Reste une question fondamentale : si la réflexion ébauchée ici permet de comprendre un certain nombre d’évolutions et de prévoir le développement de certaines tendances, en quoi avons-nous le droit de relier cela à l’évolution des idées en Science ? Après tout, si le taylorisme est dépassé, c’est que l’on s’est aperçu de ses limites, on n’avait pas besoin de la physique quantique pour cela !
Je ne peux pas revenir en 1900 et tuer les pères fondateurs des « nouvelles sciences » pour vous trouver le contraire. Mais j’ai deux arguments pour soutenir ce que j’avance. Tout d’abord, l’organisation du travail. Ce domaine dépend-il de la Science ou de la Société ? Des deux puisqu’il faut que la société accepte une forme donnée d’organisation du travail et que la Science la permette. Or le point d’inflexion de la courbe d’organisation du travail est situé en 1930, exactement au milieu de la distance séparant le point d’inflexion de la courbe de Sciences du point d’inflexion de la courbe de Société, et c’est exactement ce que l’on devrait observer pour une valeur dépendant autant de la Science que de la Société (voir figue n°7). Ce n’est pas une preuve définitive de la validité de mon modèle mais cela indique qu’il possède une certaine cohérence.

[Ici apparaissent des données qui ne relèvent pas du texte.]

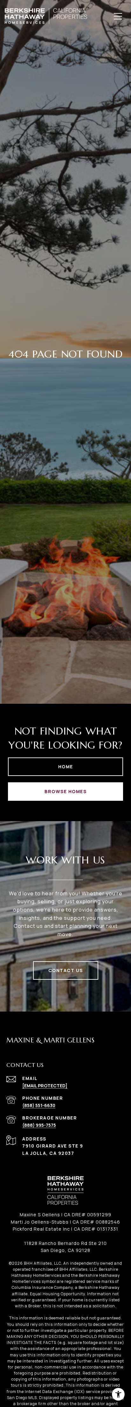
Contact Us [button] (65, 970)
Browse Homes (65, 791)
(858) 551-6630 (38, 1105)
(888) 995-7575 (39, 1125)
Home (65, 767)
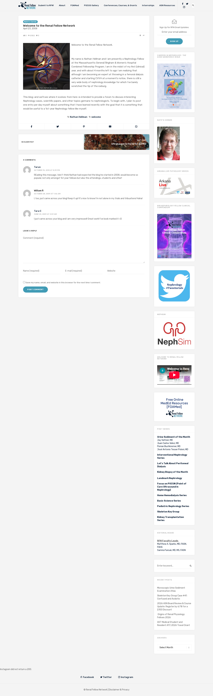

Comment peut-on dater avec précision l’inflexion de la courbe d’organisation du travail ? c’est parce qu’en 1930 est observé le fameux »effet Hawthorne ». C’est dans cette banlieue de Chicago que la Western Electric mena une expérience restée célèbre. Une vingtaine d’ouvrières, parmi les 29000 que comptait l’usine furent isolées et on améliora leur condition de travail. A chaque amélioration, elles répondirent en améliorant leur productivité horaire. Cela correspondait parfaitement au schéma taylorien dans lequel l’homme fournit des réponses prédictibles à des stimulus donnés. Mais un jour, on eut l’idée de supprimer tous leurs avantages acquis. Et que croyez vous qu’il arriva ? La productivité horaire augmenta encore ! Ce résultat était impénétrable dans le cadre taylorien. C’est ainsi que l’on appris que l’augmentation de la productivité horaire était aussi due au fait que ces vingt ouvrières ne se sentaient plus des êtres anonymes perdus au milieu des 29.000 autres, mais des personnes humaines auxquelles s’intéressaient chaque jour ces messieurs importants avec des chapeaux haut de forme. Ce fut ainsi que l’on comprit que le facteur humain dans l’entreprise échappait à la rationalisation.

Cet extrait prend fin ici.